Segundo Farr (1993, p. 21) os cientistas de língua inglesa consideram que os franceses não fazem descrições acuradas e precisas dos métodos de pesquisa que

utilizaram, o que dificultaria a replicação dos experimentos e a confirmação dos resultados. Farr rebate essas críticas com a seguinte colocação:

Como as representações sociais são específicas para uma cultura particular e para um ponto particular no tempo dentro daquela cultura, seria pouco apropriado pensar em termos de replicação de qualquer estudo particular.

Essas ponderações de Farr têm relação com seu estudo acerca das possibilidades de utilização de diferentes métodos de pesquisa para conduzir trabalhos de identificação de representações sociais, inclusive reforçando que fazer experimentos laboratoriais para estudar as representações sociais não deve ser o único modo adotado. Conforme Farr (1993, p. 22, tradução nossa) isto se deve ao fato de que as representações sociais acontecem na “[...] sociedade, ao invés de nos laboratórios.”

Farr (1993, p. 29, tradução nossa) observa, ainda, que dentre as muitas recomendações que o pesquisador deve atentar destaca-se o fato de que as técnicas menos estruturadas de investigação tendem a ser menos direcionadoras e tendenciosas que aquelas mais estruturadas, que poderiam conduzir as respostas dos investigados, direcionando-as:

No estudo das representações sociais é importante que o pesquisador não imponha sua própria representação para seus informantes, o que é a razão pela preferência geral, entre tais pesquisadores, para o uso de técnicas não estruturadas de investigação sobre o uso de técnicas mais estruturadas.

Farr (1993, p. 35, tradução nossa) encerra seu estudo, reiterando sua defesa da teoria das representações sociais, dizendo que “O que as pessoas precisam é de uma teoria apropriada e uma diversidade de métodos de pesquisa.” o que, conforme ele, esta teoria provê.

Em artigo sobre uma pesquisa conduzida junto a bibliotecários, Morigi e Silva (2005) explicam que o objetivo de seu estudo era o de identificar quais as representações relacionadas com seu perfil e suas práticas profissionais.
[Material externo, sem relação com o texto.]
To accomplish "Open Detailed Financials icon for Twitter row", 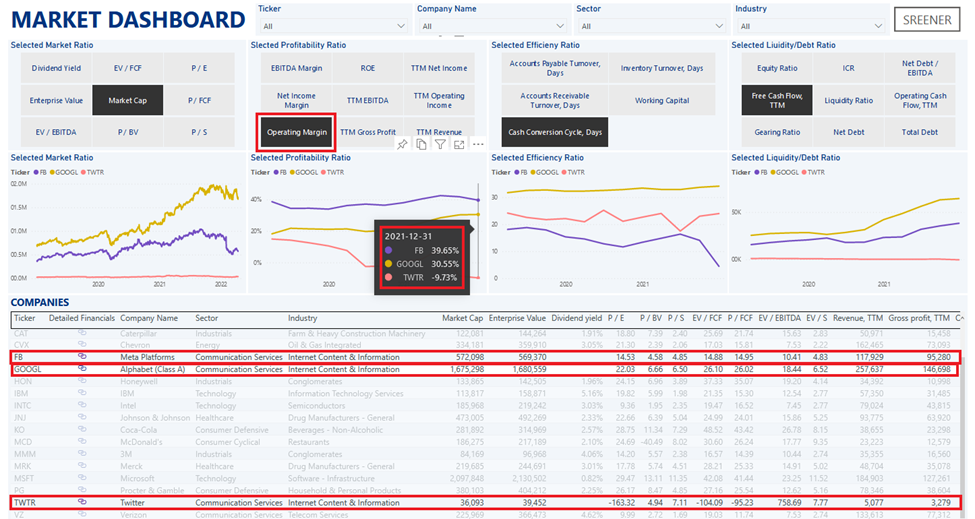I will [x=82, y=502].
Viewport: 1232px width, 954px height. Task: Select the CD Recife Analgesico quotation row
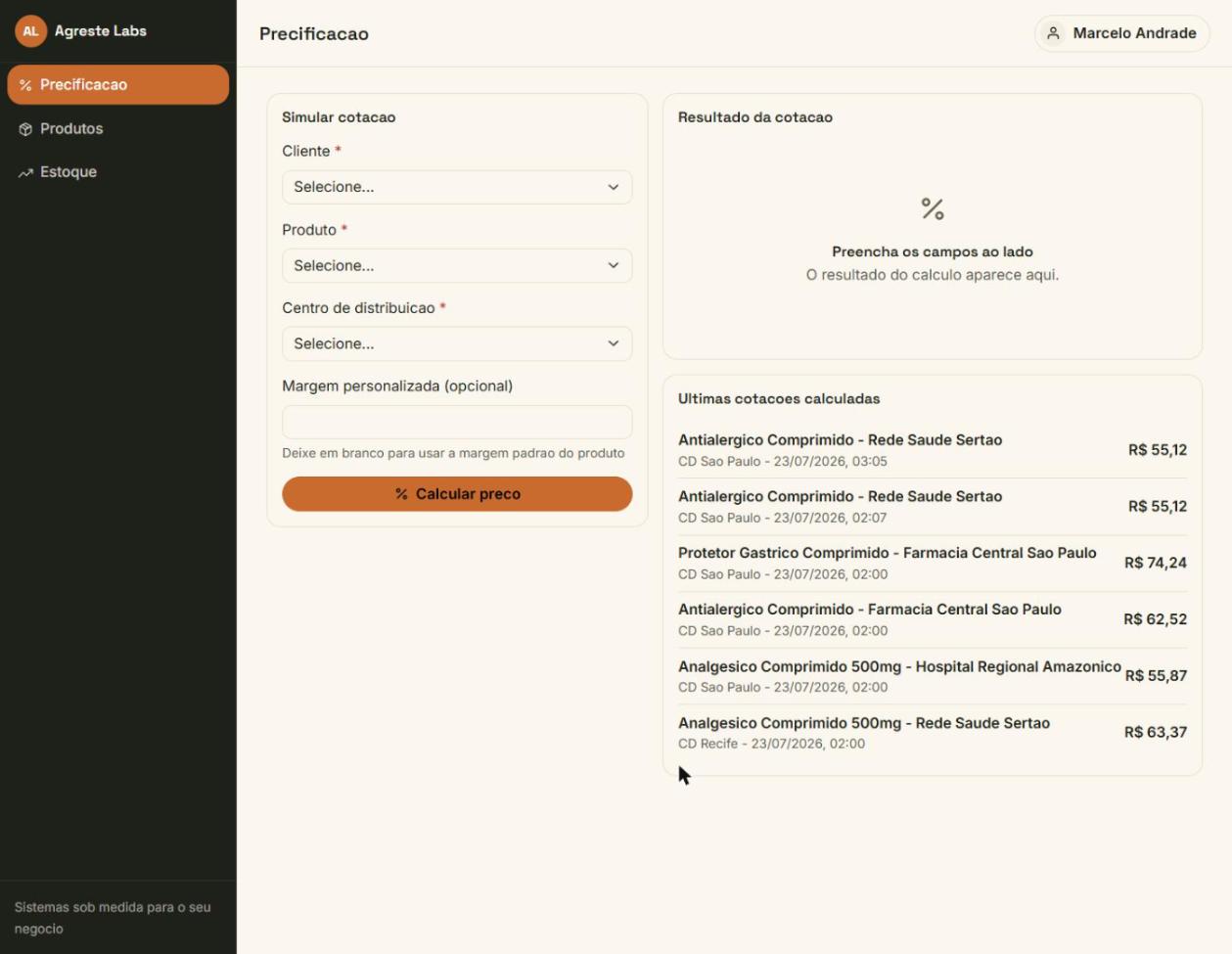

Tendo por base essa colocação dos referidos autores, então, finaliza-se esse capítulo explicitando que esta pesquisa visa identificar as representações sociais relacionadas à profissão dos bibliotecários, sob a perspectiva de Serge Moscovici, com relação:

- aos bibliotecários respondentes dos questionários: • de que modo interpretam a profissão;

• como analisam as possibilidades de mercado;

• como percebem a influência da escola na formação da auto-imagem profissional;

• se as visões variam em função da região que atuam ou das atividades que desenvolvem.

- ao corpo docente entrevistado:

• inserção de questões sobre ética, sobre imagem profissional, sobre mercado de trabalho;

• existência de conexão e de encadeamento entre os conteúdos das diferentes disciplinas ministradas ao longo do curso;

• importância, ou não de passar ao discente a idéia de continuidade e de relação entre as disciplinas ou se elas são ministradas de forma estanque; • visão dos professores em relação à profissão no tocante ao mercado,

postura e influência deles na formação da imagem profissional dos bibliotecários.